→ **Text section**
──────────

27. The Schedule to the 1968 Act contains an Explanatory Note stating that the village boundaries and names mentioned in the Schedule have reference to boundaries and names as shown in the sheets of large-scale surveys covering relevant areas of Saran and Shahabad Districts of the State of Bihar and Ballia District of the State of Uttar Pradesh, conducted by the Survey of India during the period 1881-83, and where such sheets are not available, as shown in any other record which the State Governments of Bihar and Uttar Pradesh agree to be relevant, within one month from the commencement of the Act or default of such agreement, which the authority referred to in sub-section (2) of Section 3 may determine to be the relevant record. It is also stated that the Ganga and Ghaghra Rivers and their high banks wherever mentioned in this Schedule, have reference to the geographical river or high-bank positions, as the case may be, as shown in the survey records mentioned above. The Schedule then deals with the "Ganga sector" in 10 paragraphs and the "Ghaghra sector" in 8 paragraphs. In para 5 relating to the Ganga sector we find reference to Nainijor in Bibar and Hansnagar in Uttar Pradesh(iii) Effect of the 1968 Act : boundaries not frozen as on 26-1-1950.

──────────

→ **Tasks for this exercise**
[1] Answer these from the 1968 Act passage, one line each:
(a) During which period were the large-scale surveys of the Survey of India conducted?
(b) Which two districts of the State of Bihar are named as covered by those surveys?
(c) In how many paragraphs does the Schedule deal with the "Ghaghra sector"?
[2] Carry on the 1968 Act passage from where it stops, writing the section headed "Effect of the 1968 Act: boundaries not frozen as on 26-1-1950."
The lines after the 1968 Act passage are separate material with no connection to it.

→ **Source excerpt**
──────────

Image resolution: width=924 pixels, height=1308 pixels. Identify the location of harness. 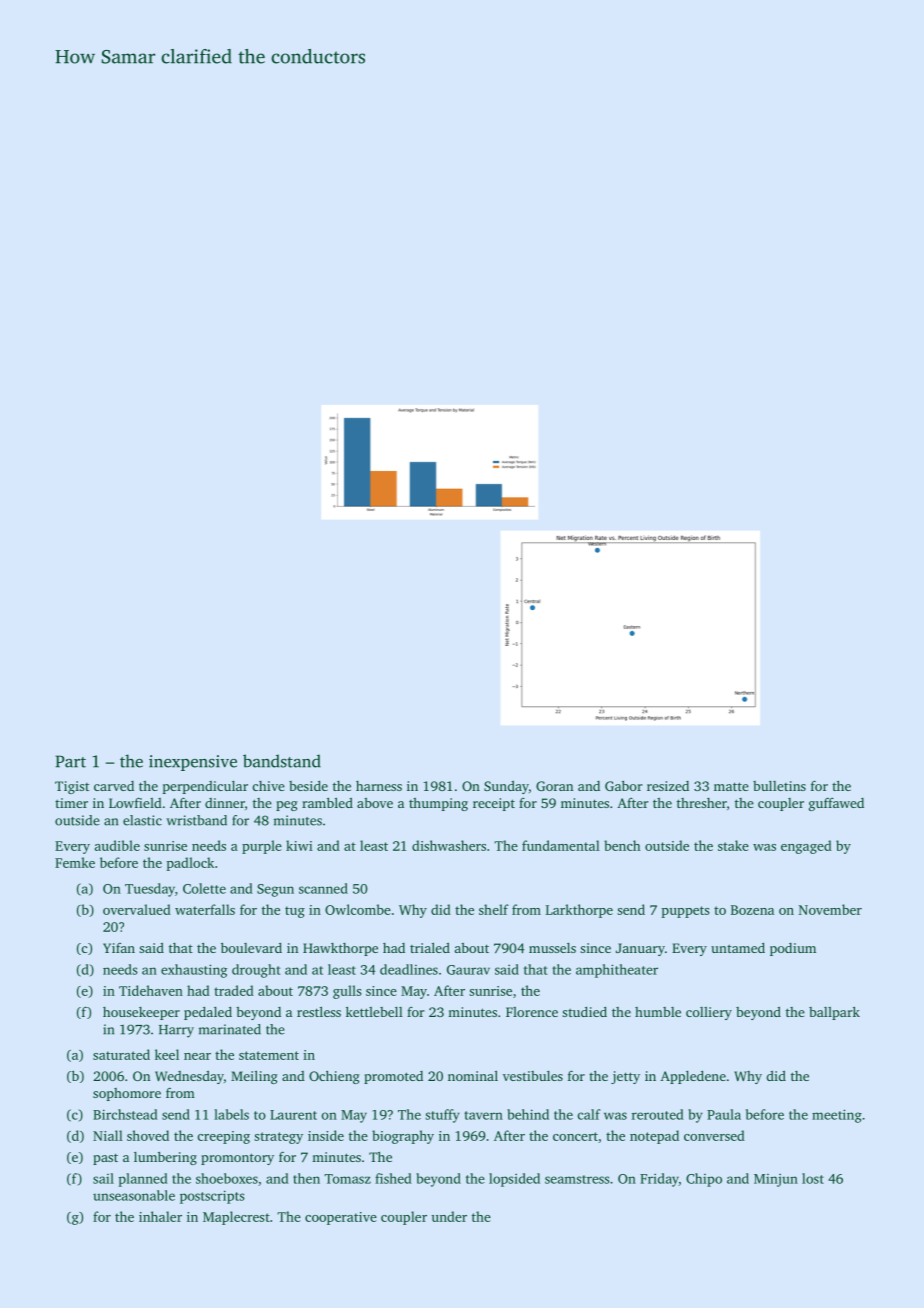
(379, 786).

──────────

→ **Exercise results**
[1]
(a) 1881-83
(b) Saran and Shahabad
(c) 8

[2]
28. Having set out the events leading to the passing of the 1968 Act and having referred to some of the relevant provisions of the Act, we shall now deal with the contention of the learned Senior Counsel for the appellants that the boundary between Bihar and Uttar Pradesh as on 26-1-1950 should be treated as frozen and that no part of the disputed land must be deemed to have been transferred from the State of Bihar to Uttar Pradesh. According to the appellants, the entire area of about 2000 acres was right from 1881-83 part of Hansnagar on the U.P. side and remained so on 26-1-1950 and that the subsequent change in the deep stream in 1961 - an event which took place between 1950 and 1968 - had to be ignored and, therefore, there was no question of transfer of any land from Bihar State to U.P. under Section 3 of the 1968 Act as from the "appointed date"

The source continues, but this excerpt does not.